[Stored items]
<<<<

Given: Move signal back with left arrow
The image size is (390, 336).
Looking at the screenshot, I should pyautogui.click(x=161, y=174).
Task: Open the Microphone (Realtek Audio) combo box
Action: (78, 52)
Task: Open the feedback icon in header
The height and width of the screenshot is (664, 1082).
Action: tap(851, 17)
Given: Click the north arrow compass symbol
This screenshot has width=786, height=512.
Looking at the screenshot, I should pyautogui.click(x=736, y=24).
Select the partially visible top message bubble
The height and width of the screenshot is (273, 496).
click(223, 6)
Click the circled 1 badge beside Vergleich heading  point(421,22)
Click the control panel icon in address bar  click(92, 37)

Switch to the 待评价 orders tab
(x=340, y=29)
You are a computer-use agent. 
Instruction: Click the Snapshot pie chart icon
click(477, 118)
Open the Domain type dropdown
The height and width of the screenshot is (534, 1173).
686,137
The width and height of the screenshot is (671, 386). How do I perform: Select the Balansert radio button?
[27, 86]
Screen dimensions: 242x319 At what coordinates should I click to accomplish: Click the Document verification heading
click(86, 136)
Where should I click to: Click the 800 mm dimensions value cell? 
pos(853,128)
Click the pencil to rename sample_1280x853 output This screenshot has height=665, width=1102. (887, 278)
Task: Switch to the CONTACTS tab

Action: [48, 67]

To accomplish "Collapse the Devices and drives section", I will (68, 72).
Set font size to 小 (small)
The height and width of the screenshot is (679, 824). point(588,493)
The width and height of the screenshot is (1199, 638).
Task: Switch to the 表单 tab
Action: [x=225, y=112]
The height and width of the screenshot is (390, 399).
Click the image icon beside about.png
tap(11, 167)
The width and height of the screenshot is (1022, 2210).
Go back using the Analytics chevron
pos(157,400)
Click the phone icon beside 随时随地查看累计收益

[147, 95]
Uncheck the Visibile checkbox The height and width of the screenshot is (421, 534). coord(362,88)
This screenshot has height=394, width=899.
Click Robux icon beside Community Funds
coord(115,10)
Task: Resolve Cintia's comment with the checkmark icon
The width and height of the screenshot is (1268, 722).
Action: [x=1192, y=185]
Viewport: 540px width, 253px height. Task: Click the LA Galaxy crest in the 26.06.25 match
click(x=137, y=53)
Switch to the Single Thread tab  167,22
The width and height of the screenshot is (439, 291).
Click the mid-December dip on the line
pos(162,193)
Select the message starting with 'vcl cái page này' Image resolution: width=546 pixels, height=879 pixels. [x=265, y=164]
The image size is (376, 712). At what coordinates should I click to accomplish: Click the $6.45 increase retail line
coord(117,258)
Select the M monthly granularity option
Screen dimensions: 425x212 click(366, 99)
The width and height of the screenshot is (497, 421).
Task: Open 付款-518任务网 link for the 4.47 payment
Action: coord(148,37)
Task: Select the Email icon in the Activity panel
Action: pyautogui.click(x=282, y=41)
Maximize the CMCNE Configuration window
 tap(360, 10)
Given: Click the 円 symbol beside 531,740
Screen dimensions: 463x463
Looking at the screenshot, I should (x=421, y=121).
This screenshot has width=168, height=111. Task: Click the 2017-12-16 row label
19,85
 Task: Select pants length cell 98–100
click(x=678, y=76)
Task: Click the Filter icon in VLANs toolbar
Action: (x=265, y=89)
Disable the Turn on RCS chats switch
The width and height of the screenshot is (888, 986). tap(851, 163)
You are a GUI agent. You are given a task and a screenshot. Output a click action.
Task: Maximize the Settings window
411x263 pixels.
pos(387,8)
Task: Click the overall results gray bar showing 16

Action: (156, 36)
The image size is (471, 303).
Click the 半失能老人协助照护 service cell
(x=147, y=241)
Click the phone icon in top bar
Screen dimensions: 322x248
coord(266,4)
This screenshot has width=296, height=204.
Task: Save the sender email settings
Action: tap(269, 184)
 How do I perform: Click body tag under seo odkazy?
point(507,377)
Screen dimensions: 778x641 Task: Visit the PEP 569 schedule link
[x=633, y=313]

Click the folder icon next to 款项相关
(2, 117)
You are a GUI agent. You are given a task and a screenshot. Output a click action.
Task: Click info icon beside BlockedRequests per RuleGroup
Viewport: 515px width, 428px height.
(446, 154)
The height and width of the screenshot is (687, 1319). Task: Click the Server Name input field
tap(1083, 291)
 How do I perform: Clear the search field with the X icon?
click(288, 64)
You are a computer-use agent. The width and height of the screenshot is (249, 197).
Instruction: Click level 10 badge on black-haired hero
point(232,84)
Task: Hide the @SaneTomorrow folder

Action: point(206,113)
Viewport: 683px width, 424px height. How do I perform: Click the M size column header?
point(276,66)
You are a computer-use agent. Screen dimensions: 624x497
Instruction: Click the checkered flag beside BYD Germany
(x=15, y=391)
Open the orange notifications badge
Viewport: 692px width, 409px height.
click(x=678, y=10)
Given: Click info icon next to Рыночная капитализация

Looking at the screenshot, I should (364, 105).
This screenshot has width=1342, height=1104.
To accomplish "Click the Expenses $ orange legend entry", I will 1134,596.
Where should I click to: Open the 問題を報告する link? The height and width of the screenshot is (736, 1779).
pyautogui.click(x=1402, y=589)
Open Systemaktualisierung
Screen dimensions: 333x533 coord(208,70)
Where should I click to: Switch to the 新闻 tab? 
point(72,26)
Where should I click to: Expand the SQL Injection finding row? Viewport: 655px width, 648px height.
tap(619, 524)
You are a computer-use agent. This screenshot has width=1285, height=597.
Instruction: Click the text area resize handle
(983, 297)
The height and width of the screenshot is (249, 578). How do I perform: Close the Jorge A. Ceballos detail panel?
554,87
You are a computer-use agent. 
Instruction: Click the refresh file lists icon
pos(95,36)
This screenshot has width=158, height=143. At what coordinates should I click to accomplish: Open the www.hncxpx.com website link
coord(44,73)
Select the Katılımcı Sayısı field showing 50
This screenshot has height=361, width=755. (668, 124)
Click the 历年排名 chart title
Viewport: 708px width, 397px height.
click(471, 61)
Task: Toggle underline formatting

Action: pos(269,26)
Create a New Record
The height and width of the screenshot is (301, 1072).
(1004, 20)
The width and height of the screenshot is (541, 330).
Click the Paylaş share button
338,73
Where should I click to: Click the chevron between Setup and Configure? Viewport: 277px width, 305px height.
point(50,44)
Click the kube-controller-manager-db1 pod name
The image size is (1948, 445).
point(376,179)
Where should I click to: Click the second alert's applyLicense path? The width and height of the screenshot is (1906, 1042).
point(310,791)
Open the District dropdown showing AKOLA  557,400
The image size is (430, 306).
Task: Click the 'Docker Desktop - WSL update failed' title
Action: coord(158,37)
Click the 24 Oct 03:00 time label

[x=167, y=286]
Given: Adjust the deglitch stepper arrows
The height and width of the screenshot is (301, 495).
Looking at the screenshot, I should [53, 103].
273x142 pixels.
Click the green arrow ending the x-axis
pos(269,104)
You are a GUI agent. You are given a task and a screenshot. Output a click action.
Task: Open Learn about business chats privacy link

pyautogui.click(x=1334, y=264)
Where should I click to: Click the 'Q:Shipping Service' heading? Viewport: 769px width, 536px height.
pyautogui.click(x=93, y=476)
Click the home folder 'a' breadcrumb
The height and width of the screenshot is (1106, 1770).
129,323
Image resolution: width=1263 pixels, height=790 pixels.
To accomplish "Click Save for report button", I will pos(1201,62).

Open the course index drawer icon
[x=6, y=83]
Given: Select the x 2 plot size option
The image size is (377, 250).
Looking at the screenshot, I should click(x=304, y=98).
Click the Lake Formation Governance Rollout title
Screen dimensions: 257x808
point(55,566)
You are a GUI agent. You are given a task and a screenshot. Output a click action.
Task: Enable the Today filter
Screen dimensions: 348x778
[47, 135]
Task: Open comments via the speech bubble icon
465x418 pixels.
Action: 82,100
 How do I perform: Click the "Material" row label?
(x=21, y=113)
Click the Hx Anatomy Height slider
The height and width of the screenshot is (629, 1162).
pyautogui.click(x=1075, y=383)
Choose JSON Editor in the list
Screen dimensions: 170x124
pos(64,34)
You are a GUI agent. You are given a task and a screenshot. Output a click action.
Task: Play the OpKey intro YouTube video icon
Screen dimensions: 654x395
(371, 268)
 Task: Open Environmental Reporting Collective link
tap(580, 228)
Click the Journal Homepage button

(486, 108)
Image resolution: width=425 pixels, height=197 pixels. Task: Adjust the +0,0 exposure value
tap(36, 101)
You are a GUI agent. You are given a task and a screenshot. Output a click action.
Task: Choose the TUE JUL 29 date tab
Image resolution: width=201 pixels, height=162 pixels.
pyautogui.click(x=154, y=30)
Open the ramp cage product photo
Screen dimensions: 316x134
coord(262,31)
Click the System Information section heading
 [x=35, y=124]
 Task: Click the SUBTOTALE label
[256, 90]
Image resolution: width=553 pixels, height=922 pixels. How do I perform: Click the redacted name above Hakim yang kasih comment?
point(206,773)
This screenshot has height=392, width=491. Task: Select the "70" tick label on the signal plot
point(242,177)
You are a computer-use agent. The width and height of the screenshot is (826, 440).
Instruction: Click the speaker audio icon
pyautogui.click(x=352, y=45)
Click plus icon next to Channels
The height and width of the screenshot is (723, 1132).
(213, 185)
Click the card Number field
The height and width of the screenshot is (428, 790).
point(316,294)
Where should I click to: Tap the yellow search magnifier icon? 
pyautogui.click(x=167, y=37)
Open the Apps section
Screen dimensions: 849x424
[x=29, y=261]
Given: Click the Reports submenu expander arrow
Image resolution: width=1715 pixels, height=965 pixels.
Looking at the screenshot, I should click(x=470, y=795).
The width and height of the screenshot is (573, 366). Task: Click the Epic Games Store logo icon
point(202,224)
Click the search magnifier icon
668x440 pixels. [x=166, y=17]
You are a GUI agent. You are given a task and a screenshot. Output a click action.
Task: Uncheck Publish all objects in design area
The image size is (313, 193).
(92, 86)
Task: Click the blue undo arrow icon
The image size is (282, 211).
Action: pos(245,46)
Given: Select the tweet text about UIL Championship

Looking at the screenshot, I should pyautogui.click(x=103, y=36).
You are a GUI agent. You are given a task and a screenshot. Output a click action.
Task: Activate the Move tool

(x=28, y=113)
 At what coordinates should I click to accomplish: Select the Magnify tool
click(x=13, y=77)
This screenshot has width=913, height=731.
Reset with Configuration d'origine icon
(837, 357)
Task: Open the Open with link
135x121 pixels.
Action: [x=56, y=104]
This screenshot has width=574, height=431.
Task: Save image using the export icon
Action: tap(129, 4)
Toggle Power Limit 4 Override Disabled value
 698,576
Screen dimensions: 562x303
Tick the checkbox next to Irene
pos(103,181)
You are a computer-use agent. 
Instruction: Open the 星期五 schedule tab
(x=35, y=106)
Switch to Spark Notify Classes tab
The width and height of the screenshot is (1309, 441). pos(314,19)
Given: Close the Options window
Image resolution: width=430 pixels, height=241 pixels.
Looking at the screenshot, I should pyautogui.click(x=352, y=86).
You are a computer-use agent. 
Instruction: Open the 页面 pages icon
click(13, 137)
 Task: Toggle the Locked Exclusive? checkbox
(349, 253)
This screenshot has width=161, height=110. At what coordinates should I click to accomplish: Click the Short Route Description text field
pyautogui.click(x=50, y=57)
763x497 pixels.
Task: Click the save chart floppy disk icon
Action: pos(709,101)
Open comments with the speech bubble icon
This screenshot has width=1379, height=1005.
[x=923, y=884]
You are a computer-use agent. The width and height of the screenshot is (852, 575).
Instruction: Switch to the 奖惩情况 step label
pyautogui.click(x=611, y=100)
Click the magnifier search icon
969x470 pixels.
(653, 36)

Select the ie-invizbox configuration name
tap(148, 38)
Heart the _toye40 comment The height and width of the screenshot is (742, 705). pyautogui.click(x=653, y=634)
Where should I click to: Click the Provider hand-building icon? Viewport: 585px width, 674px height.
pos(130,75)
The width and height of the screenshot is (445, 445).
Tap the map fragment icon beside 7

>>>>

__Task directions__: Nothing but a number is expected: the tally of lines in the records that include the word "symbol".

__Response to this exercise__: 2